▶ Records for this exercise
+ + + + +
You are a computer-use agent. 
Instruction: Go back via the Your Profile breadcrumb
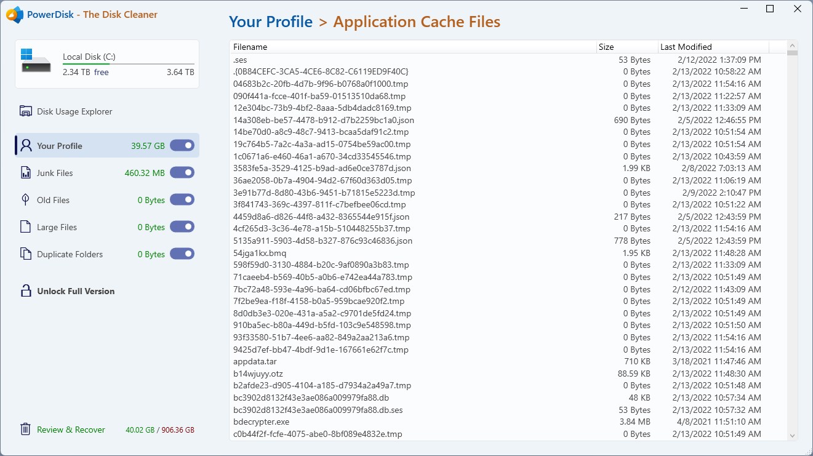[x=271, y=22]
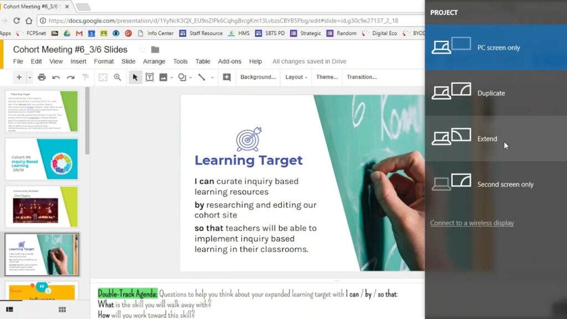
Task: Click the Redo arrow icon
Action: coord(71,78)
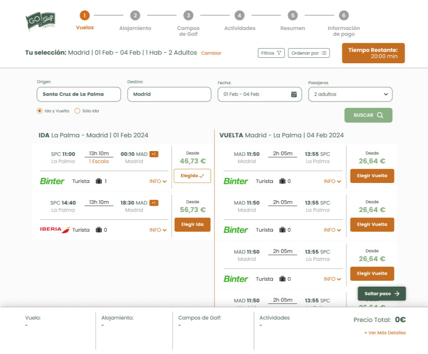Expand INFO on first VUELTA Binter flight

click(332, 181)
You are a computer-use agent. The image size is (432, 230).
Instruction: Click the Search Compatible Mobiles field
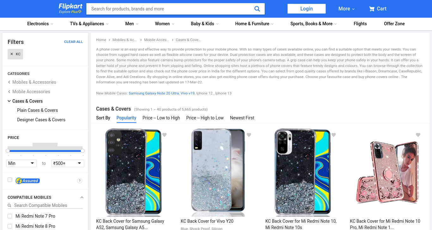coord(45,205)
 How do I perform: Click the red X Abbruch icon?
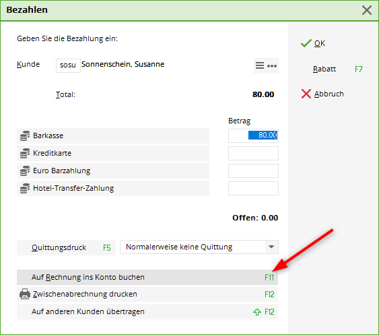point(306,94)
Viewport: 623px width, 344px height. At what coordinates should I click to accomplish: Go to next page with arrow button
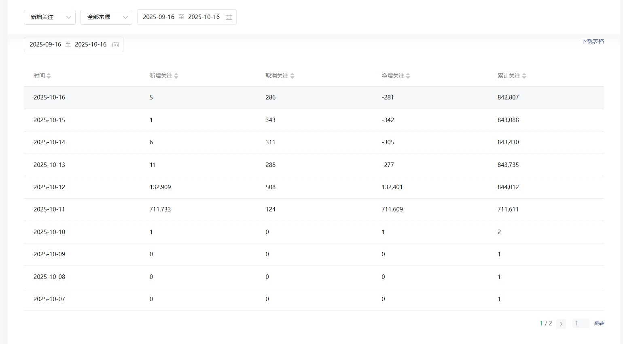point(561,323)
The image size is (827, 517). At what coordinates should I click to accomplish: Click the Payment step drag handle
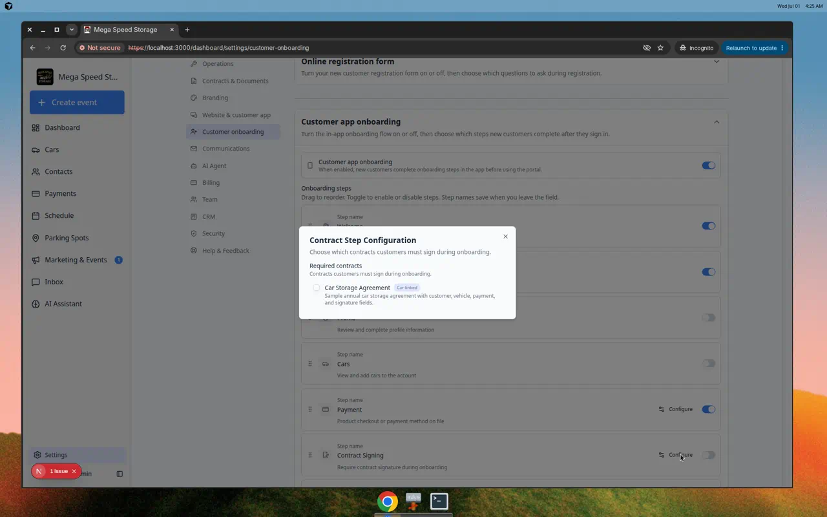310,410
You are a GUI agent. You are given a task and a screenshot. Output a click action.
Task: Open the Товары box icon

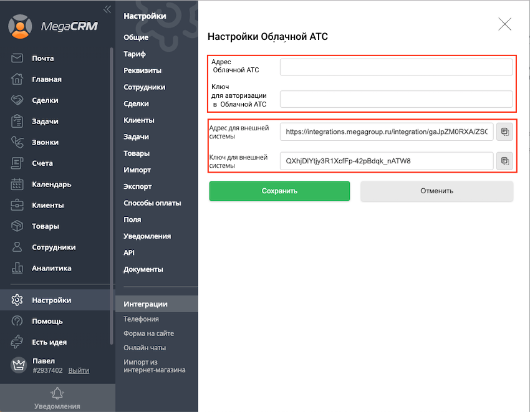click(x=17, y=226)
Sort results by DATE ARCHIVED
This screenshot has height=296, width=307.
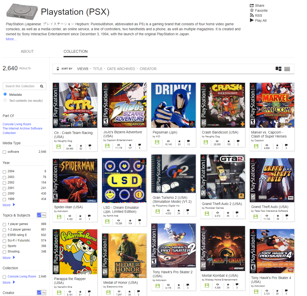point(121,69)
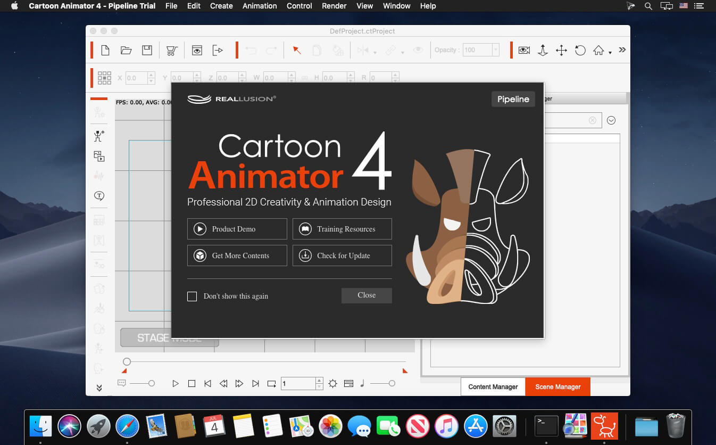Open the Product Demo link

[237, 229]
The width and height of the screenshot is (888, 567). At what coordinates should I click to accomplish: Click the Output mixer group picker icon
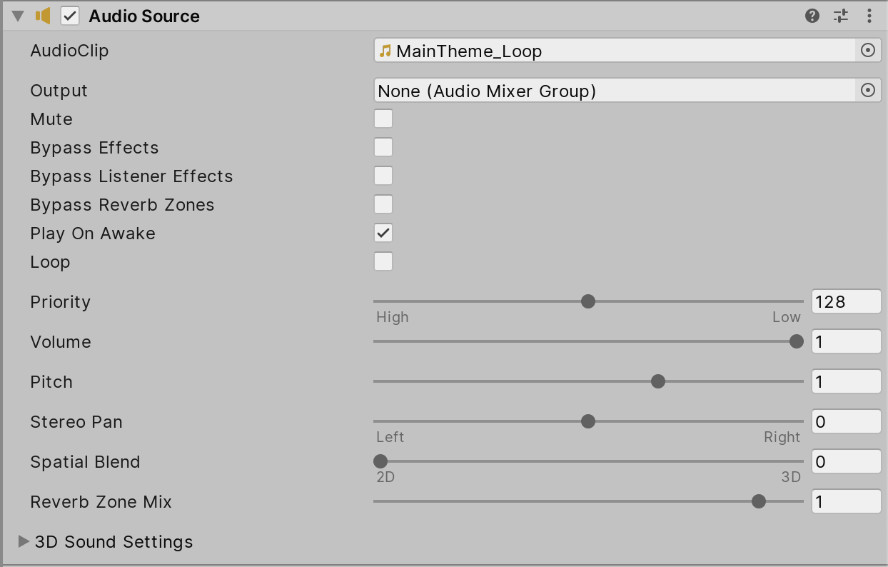(x=868, y=90)
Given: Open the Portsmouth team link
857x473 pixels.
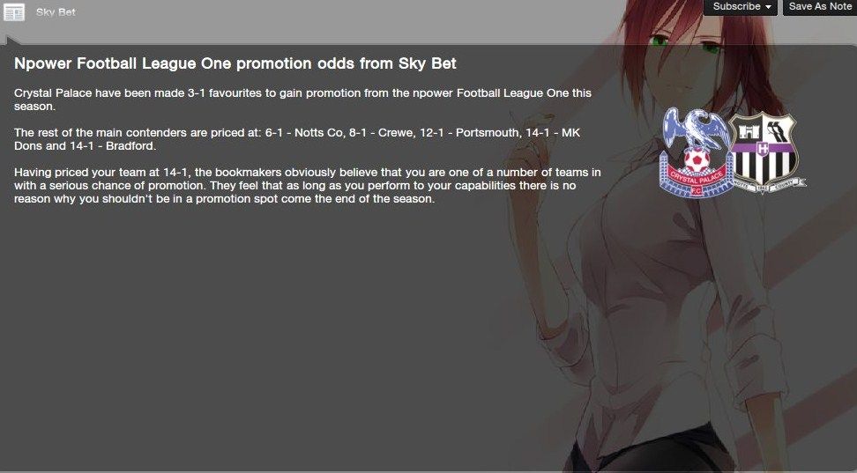Looking at the screenshot, I should pyautogui.click(x=488, y=133).
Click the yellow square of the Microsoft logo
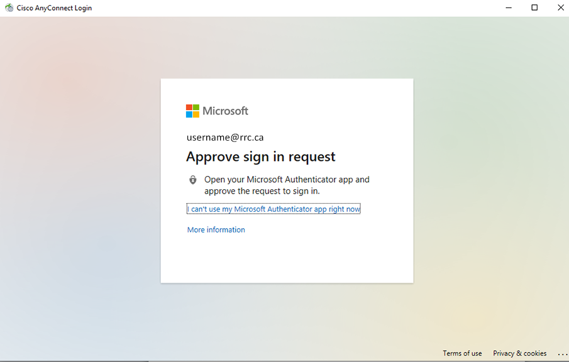The height and width of the screenshot is (362, 569). 196,115
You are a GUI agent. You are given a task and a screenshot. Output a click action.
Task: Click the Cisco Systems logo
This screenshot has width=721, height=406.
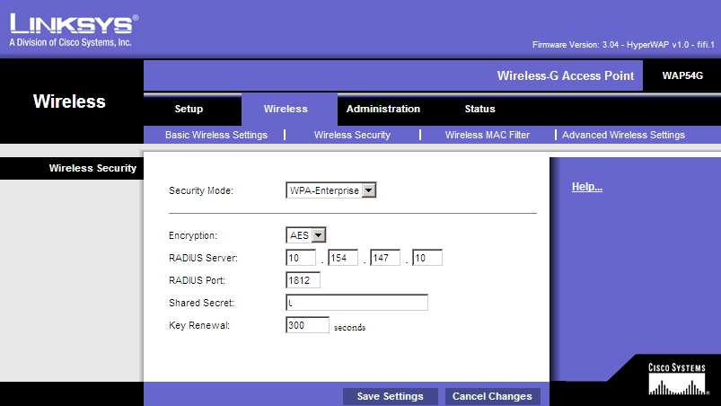(678, 379)
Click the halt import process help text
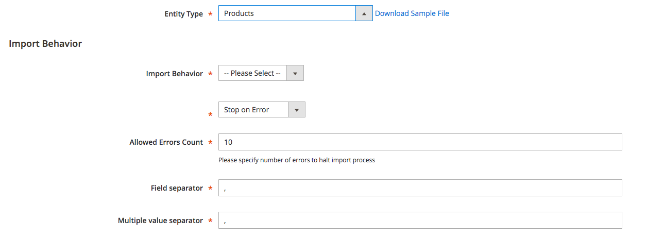Image resolution: width=664 pixels, height=237 pixels. pyautogui.click(x=296, y=160)
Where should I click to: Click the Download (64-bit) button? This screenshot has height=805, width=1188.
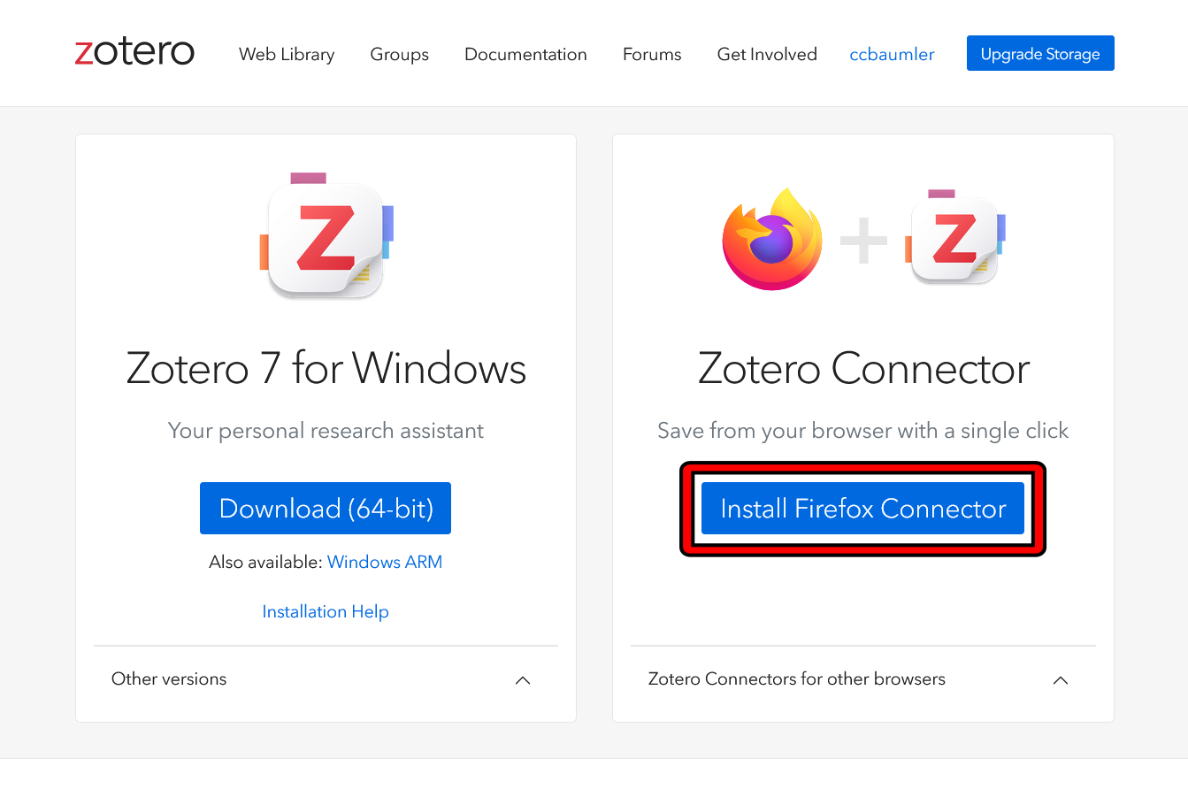pyautogui.click(x=326, y=509)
+ + + + +
▶ Directions
Copy out, exactly and without pictures, each line from the one containing "This screenshot has width=721, height=406." through the final line of the entries, both ends included.

▶ Reply to the task
This screenshot has width=721, height=406.
(678, 379)
Click the halt import process help text
Image resolution: width=664 pixels, height=237 pixels. pyautogui.click(x=296, y=160)
Where should I click to: Click the Download (64-bit) button? This screenshot has height=805, width=1188.
pyautogui.click(x=326, y=509)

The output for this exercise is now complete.